Noguchi Ceramics - What Would Your Ikebana Be?

What would your ikebana be if you got a chance to arrange in Isamu Noguchi‘s iconic vase “Lonely Tower”? Wishful thinking, yet an inspirational challenge. I'm reposting these beautiful pictures via "The improvised life" blog: "Lonely Tower", Shigaraki stoneware with thin ash glaze, 1952.

Noguchi who was half Japanese came to Japan in the 1950s to discover his roots. Here he made some fantastic ceramics and got to know Sofu Teshigahara, headmaster of the Sogetsu School of ikebana, and his son Hiroshi Teshigahara. The friendship also resulted in a professional collaboration.

Here's what Sofu came up with when he got to create an ikebana in "Lonely Tower".

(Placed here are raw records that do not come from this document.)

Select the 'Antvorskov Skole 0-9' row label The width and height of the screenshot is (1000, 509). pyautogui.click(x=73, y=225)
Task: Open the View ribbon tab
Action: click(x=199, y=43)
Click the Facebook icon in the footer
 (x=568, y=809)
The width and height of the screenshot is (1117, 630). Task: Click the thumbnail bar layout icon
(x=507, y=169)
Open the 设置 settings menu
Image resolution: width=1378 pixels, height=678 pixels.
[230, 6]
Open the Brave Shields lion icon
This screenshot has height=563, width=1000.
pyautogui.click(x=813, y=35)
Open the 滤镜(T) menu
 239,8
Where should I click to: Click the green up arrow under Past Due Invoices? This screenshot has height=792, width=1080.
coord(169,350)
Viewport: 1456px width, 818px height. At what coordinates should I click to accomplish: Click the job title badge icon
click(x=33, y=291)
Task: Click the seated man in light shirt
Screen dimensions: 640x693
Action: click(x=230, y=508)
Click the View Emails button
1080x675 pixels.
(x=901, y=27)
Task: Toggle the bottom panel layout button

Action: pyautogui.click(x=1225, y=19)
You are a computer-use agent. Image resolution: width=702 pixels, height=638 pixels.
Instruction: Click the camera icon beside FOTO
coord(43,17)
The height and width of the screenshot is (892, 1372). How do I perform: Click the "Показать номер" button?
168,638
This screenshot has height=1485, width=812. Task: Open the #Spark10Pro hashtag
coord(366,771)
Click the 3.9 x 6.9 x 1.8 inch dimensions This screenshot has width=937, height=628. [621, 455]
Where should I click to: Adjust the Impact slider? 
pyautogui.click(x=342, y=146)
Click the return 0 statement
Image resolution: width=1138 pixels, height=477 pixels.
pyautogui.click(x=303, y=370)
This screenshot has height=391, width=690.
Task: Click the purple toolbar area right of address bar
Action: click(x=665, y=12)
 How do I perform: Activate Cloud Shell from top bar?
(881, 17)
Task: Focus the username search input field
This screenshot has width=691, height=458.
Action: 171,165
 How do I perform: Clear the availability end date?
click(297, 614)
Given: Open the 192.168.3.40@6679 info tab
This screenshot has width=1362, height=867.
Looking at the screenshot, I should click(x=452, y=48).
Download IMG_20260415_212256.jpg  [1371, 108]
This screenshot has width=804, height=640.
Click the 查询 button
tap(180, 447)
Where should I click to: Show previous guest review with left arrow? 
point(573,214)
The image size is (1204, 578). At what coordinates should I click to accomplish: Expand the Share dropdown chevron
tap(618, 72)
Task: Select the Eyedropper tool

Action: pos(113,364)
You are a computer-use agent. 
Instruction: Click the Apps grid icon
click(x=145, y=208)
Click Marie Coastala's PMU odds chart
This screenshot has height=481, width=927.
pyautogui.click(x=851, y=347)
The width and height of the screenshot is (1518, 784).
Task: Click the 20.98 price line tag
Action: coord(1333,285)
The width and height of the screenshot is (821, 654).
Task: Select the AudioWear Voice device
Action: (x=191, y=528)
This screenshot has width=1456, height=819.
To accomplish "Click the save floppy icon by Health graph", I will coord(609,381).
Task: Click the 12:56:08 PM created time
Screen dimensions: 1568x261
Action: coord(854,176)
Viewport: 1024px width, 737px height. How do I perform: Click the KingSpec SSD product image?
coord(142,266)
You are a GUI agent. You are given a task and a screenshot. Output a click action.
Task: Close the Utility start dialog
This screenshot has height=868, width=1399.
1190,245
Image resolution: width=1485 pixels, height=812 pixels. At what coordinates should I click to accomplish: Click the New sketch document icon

Dore Ashton comments on one example of the collaboration, Nogouchi's interior garden design in Sogestu plaza 1974, in the book Nogouchi East and West:

"Perhaps unconsciously, Nogouchi went so far as to echo Teshigahara's markedly expressionist temperament, using great slabs of rough-hewn granite that clash like temple cymbals and serve as foils for the ephemeral plant arrangements."


Keith said...

Great post! It reminds me that I want to reread Dore Ashton's book about Hiroshi Teshighara again. I just wish I could remember where I put it.

nordic lotus said...

Glad you liked it! I bought the Teshigahara book on ebay a few years ago, "The delicate thread". It's a great book. If I remember correctly Dore Ashton writes that Hiroshi was quite unwilling to become the third iemoto, and also that he wasn't very experienced in creating ikebana. I guess everyone agrees that he did a great job though.